Quoted passage
......
To the extent that the specific competition from recent (prior) list responses is greater than the competition associated with extralist associations (as discussed above), one would expect the probability of termination to be greater following PLIs than following ELIs, as we have observed. It is somewhat less obvious, however, why participants would be nearly as likely to terminate recall following repetitions as following PLIs. Such items do not harbor strong associations to items on earlier lists and are not strongly associated with temporal contexts that are unrelated to other list items. On the other hand, the fact that repetitions had previously been recalled suggests that the list items that were effective at cuing these repeated items were likely to have already been recalled as well. This account also suggests an explanation for the lower probability of terminating recall following repetitions at early output positions, when only few items have been recalled, since it is likely that items cued by the repeated item are still available for recall, and thus the detrimental effects of repetitions should be limited to later output positions. One might expect that repeating an already recalled item at later output positions would activate other recalled items, which would simply consume retrieval time without leading to another correct response (and thereby leading to increased termination probabilities). The idea that resampling and rejecting previously recalled items consumes retrieval time, and thus predicts recall termination in a fixed-interval task, forms the basis of accounts of the exponential growth of IRTs in free recall (Murdock & Okada, 1970; Rohrer & Wixted, 1994).
......
Provided records
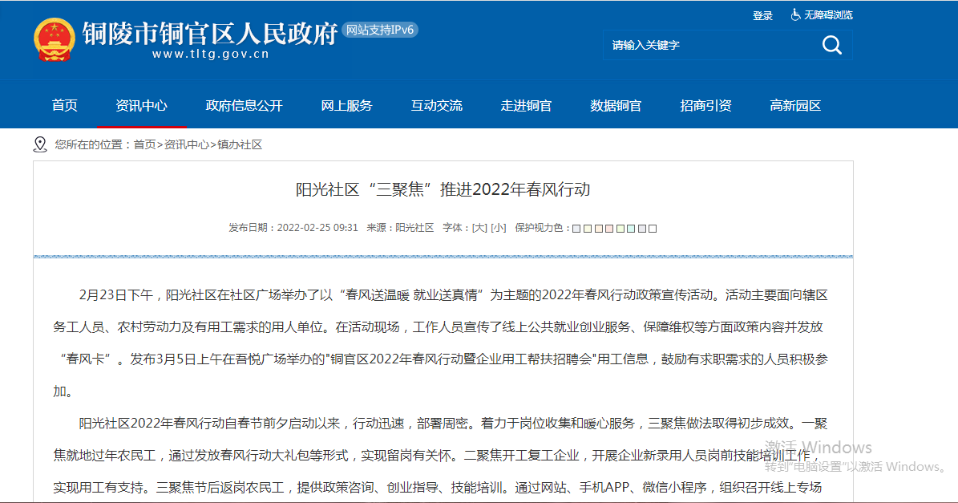958x503 pixels.
Task: Click the national emblem logo
Action: (x=54, y=39)
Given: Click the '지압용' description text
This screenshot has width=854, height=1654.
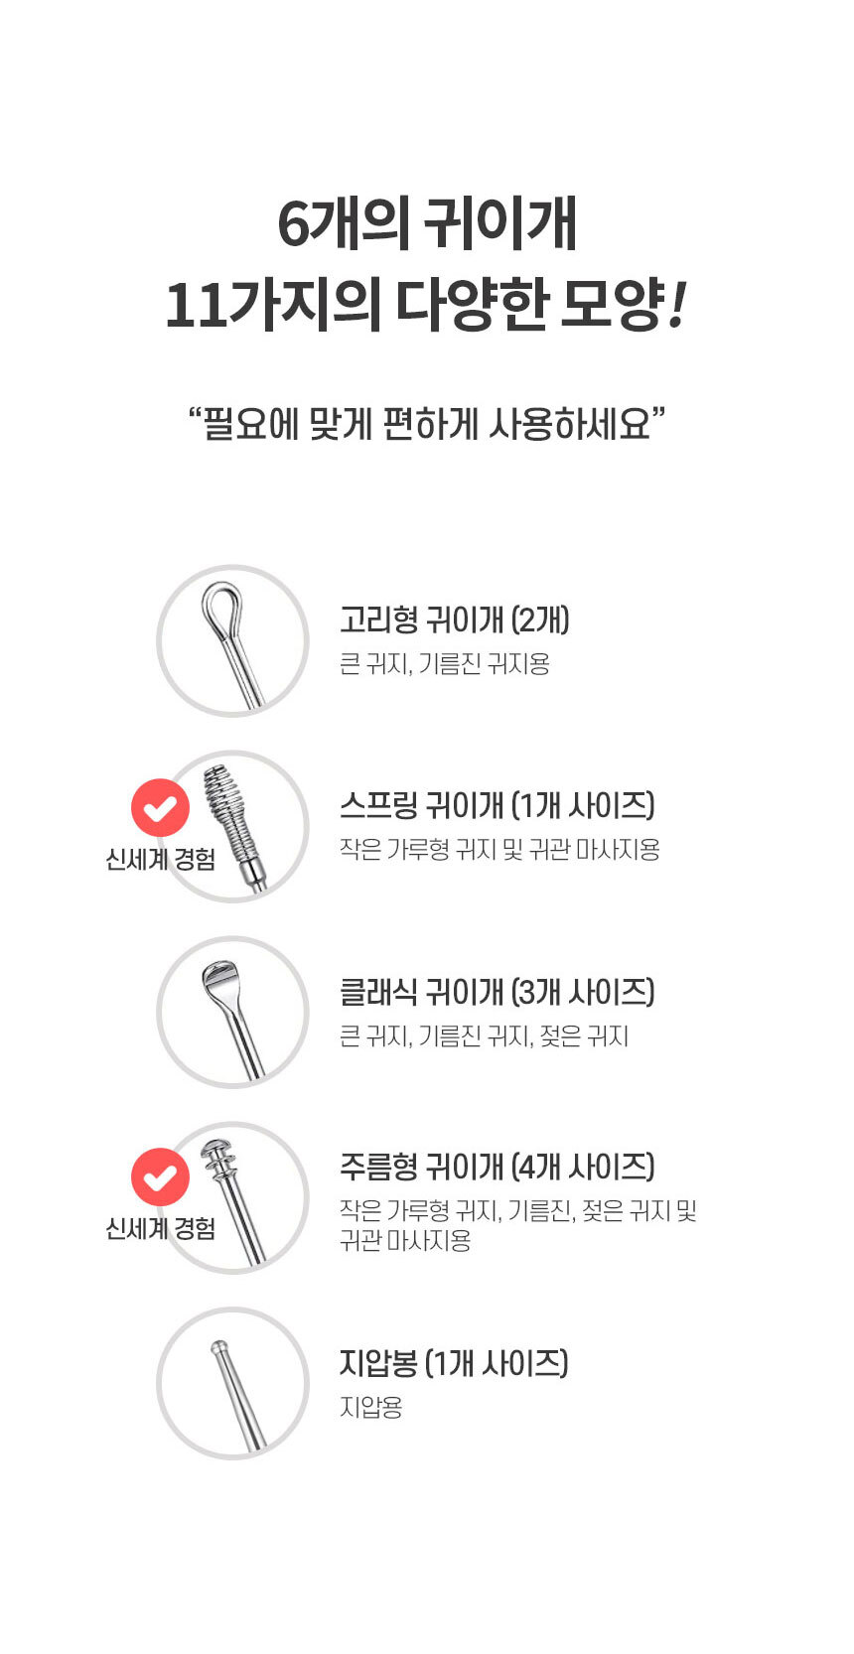Looking at the screenshot, I should point(370,1408).
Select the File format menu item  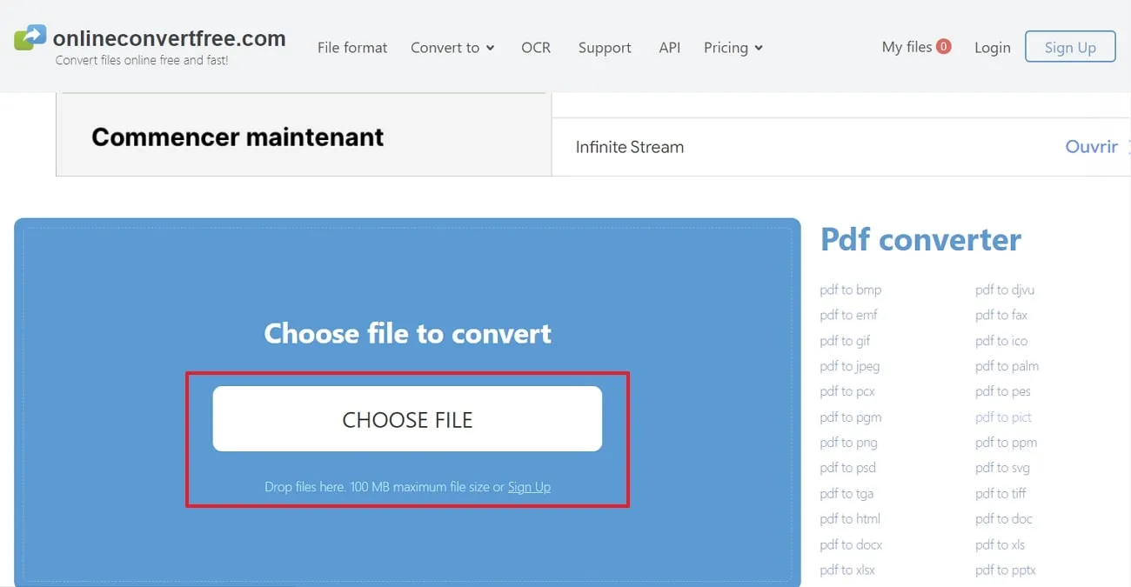click(x=351, y=48)
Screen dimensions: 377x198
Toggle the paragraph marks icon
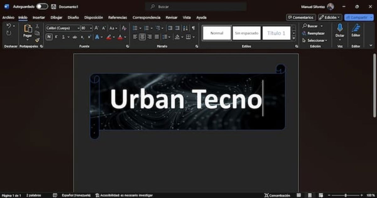pyautogui.click(x=193, y=28)
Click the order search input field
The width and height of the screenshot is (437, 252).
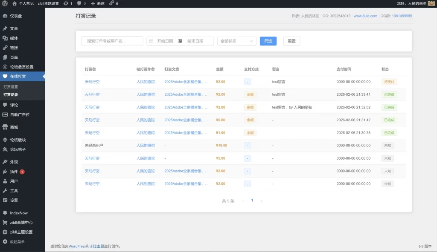111,41
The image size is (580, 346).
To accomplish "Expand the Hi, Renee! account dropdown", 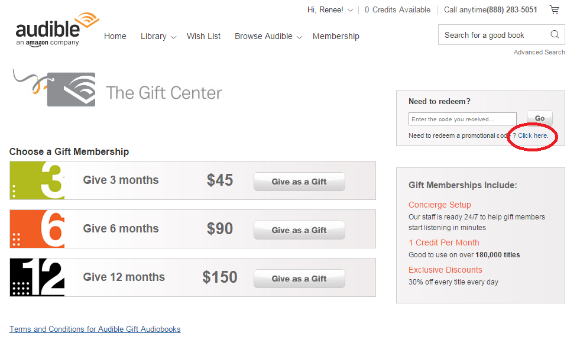I will click(x=330, y=9).
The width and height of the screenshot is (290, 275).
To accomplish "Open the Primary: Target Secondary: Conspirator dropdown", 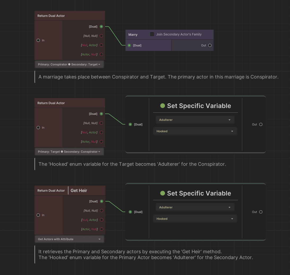I will point(69,152).
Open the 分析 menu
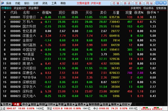This screenshot has width=168, height=111. 36,3
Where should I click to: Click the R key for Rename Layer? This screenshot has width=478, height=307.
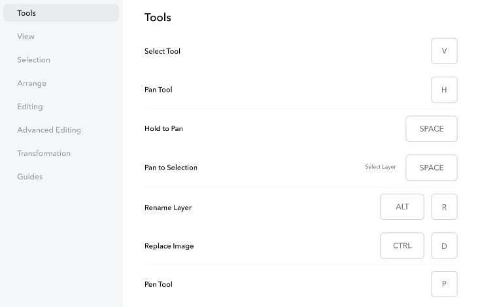pos(444,207)
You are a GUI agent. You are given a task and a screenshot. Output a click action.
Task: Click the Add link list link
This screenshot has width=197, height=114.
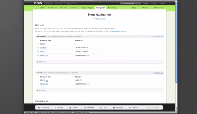click(100, 19)
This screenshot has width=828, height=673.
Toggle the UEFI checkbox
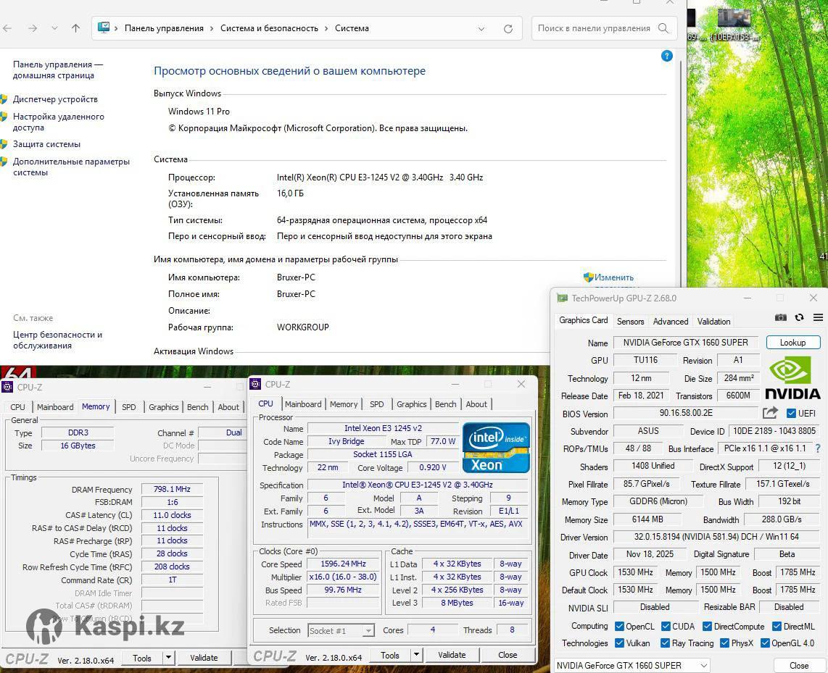pos(791,414)
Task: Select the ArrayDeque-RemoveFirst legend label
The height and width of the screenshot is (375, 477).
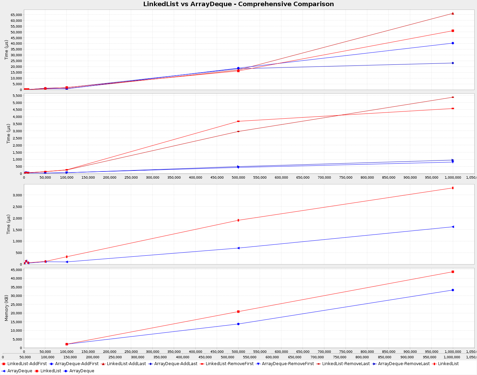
......
Task list
a. In the passage on recall termination, which two works are cited as accounts of the exponential growth of IRTs in free recall?
b. List the kinds of recall response after which the passage on recall termination compares the likelihood of ending recall.
c. Pick up the passage on recall termination after its final sentence and continue it.
The lines are not needed for what follows.

Replies
a. Murdock & Okada (1970) and Rohrer & Wixted (1994).

b. PLIs (prior-list intrusions), ELIs (extralist intrusions), and repetitions.

c.
The finding that people are more likely to terminate recall following errors than following correct responses, even when controlling for output positions and recall time, adds to a growing body of evidence that recall of an item evokes contextual information previously associated with that item and that this contextual information can serve to either support or hinder subsequent recall (for a review, see Kahana, Howard, & Polyn, 2008). Whereas earlier evidence for this process was based solely on recall transitions, the present study suggests that recall termination depends on the loss of appropriate retrieval cues.

Although the observed pattern of results suggests a causal relation between recall errors and recall termination, one cannot strictly rule out the possibility that these results arise from some other endogenous aspect of the recall process that gives rise to both recall error and recall termination. Future research will be able to better adjudicate between these theoretical accounts by testing sophisticated process models of recall that can simultaneously fit data on recall initiation, recall transitions, and recall termination. The serious consideration of recall termination data in these models will in turn enable the models to speak more clearly to the memory mechanisms that underlie recall impairments in both healthy aging and neurological disease (see, e.g., Dubois & Albert, 2004; Golomb, Peelle, Addis, Kahana, & Wingfield, 2008; Grober, Lipton, Hall, & Crystal, 2000; Kahana, Howard, Zaromb, & Wingfield, 2002).